Text for Performance



Wet in the Deeplock
at Subterranean Worlds, Open School East, August 2017
Written and performed in collaboration with Emily Whitebread

The dredges of mud had undercover.
An under the head glance and gloop edged refrain, of all that we took.
To go further down into wet, to allow our feet to be wet, to allow our skin to become porous and our feet sob into the ground. Each step mangling anarchic sentiments into the crust of mud pools, each tearing a glance from the mush.
A tearful laugh down the roots, as they climbed across landmass, landmarks, the outer shell, the cylindrical, the inner shell with pulling skin sags, all the while occasionally coming across an ulcer of the cave that begged to be tongued.

Red walls that poured iron fumes, the taste of blood from a snag wound.
Noxious pockets. Wet in the deeplock.
There were landmarks of all sorts, the occasional disruptive presence,
but those could be seen to, by just moving the clay and resorting the mess.
These things can be seen to. These things can be sorted -
With only a slight beckon to the ground, the ground will beckon back; just remember.

Plunging my face into the darkness
I push down further and further
I move my hips and kick my legs
Reaching forward pulling it tight
Keeping hold
Pluck it let the vibrations distribute
Oh the tautness!
A resonating chamber
Pass over the bridge

Find the dark
Deep
Damp
Caverns
We are part of evolutionary time
From the microscopic to the easily visible
Burrows a suitable space for habitation
Look at the pulverised rocks and minerals
Rappelling our way through a spectacular array of crystal formations

See the silt, the boulders the microscopic submersible
These aquatic creatures swim in the narrow water channels of the upper soil horizons
Dive deep into the cold
Dark
Aquifers
Deeper still into the steamy zones heated by upwellings
Dip into the underground
What can be found here
Not one world but many

The soil a complex organic whole
An earthly scent and digested soil
A partnership
Tactile sensitivity and oral sensations
The hunger of the eyes
Subliminally sensed by the tongue
The interior sensation of the mouth
The world returns to its oral origins
Compelled to kneel
Touch with your tongue

What magical adventures could take place?

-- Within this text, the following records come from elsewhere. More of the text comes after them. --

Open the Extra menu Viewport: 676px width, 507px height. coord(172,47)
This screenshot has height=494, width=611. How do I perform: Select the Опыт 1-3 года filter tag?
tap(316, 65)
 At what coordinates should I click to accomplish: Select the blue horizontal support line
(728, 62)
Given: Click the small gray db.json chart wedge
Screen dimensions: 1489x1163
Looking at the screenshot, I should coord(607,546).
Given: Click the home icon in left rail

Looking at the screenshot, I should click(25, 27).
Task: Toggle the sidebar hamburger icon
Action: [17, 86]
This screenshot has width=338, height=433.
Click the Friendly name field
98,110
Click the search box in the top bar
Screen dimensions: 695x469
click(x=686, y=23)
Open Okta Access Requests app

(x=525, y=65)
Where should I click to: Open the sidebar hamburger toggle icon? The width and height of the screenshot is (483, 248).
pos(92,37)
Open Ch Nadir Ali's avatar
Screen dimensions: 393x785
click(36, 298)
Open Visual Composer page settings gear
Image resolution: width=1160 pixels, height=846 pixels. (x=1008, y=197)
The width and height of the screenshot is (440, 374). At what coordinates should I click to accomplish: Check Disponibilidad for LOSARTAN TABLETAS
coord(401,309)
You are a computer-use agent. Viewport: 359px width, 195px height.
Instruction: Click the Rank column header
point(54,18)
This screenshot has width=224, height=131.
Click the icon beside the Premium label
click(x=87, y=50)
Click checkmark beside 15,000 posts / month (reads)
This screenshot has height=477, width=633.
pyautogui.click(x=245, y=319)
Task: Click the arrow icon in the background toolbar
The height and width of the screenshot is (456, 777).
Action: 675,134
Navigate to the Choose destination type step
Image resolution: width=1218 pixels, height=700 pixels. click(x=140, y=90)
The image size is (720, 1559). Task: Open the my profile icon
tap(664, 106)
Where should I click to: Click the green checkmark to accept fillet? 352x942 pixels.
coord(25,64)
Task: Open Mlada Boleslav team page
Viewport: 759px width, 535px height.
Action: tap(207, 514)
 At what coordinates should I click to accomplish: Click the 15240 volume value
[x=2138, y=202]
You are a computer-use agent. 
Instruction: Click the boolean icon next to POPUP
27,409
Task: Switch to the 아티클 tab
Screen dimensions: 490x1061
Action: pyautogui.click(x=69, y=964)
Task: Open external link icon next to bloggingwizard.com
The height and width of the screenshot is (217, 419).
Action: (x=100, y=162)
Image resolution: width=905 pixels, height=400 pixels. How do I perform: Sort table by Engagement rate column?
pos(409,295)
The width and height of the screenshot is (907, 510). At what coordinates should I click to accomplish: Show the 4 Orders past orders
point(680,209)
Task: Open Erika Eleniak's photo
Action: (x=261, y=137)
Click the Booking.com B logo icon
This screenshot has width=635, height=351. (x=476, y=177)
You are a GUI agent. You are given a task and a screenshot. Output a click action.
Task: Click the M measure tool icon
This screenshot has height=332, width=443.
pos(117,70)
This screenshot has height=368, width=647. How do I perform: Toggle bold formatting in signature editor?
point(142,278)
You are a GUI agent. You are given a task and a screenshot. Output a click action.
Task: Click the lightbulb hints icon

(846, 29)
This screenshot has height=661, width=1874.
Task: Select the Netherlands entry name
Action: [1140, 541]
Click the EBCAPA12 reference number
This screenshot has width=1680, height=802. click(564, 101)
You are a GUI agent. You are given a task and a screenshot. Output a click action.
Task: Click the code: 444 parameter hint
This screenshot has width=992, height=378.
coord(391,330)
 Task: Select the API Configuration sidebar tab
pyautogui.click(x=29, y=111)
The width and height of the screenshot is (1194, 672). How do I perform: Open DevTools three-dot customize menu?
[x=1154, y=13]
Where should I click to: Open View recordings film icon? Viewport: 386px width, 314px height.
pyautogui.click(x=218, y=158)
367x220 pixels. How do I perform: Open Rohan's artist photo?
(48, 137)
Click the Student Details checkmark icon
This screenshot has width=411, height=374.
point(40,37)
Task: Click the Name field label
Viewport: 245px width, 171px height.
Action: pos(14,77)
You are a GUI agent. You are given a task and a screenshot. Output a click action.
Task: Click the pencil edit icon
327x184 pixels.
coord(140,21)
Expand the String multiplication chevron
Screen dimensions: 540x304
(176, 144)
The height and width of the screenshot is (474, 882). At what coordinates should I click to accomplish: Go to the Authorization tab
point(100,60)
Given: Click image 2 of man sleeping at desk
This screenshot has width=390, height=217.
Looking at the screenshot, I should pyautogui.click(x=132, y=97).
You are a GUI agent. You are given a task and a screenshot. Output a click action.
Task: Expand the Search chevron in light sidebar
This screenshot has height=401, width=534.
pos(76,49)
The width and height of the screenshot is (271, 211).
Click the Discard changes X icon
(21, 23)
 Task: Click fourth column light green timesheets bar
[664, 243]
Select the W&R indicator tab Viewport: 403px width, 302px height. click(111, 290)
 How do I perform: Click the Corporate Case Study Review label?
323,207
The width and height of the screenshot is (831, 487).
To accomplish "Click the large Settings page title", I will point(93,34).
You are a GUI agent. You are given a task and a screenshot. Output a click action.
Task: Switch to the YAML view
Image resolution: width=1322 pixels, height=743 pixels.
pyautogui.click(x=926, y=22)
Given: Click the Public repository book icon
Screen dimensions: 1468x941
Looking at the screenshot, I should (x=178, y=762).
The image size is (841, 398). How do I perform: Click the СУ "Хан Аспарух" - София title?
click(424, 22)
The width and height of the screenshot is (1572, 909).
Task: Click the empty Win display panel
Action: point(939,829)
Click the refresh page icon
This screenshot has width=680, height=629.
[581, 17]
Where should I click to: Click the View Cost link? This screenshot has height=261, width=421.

--------------------------------------------------------------------------------

Tapestry
Written in collaboration with Emily Whitebread
Sound and instruments built and recorded by Lou Lou Sainsbury, Kris Lock, Jacob Woods and George Harding

Exposed shine and headless blue fell into molten dew blades and rumbling fields. Beaver’s head stuck long ago, before this. There was a shuddering in the surface of sight and the heads turned and broke from the stone, crumbling at the necks. Drapery fell over stone mountain naps for gaze, and the statues stopped staring back at Lucy. The great big cracked and shifted, tectonic eyesore monuments moving, plates left for eating and game hunting trophies smacked right for false records.

Lucy’s feet went deep wet in the marsh, finding stability on stones in haptic chance - “That’s funny, I haven’t felt the fields open like this for centuries.”

The Seer, a reaction to the scientific realisation of nature.
A quest to find the living thing.
The long term affect on nationalism, the body to stimuli.
The glorification of ALL the past and nature.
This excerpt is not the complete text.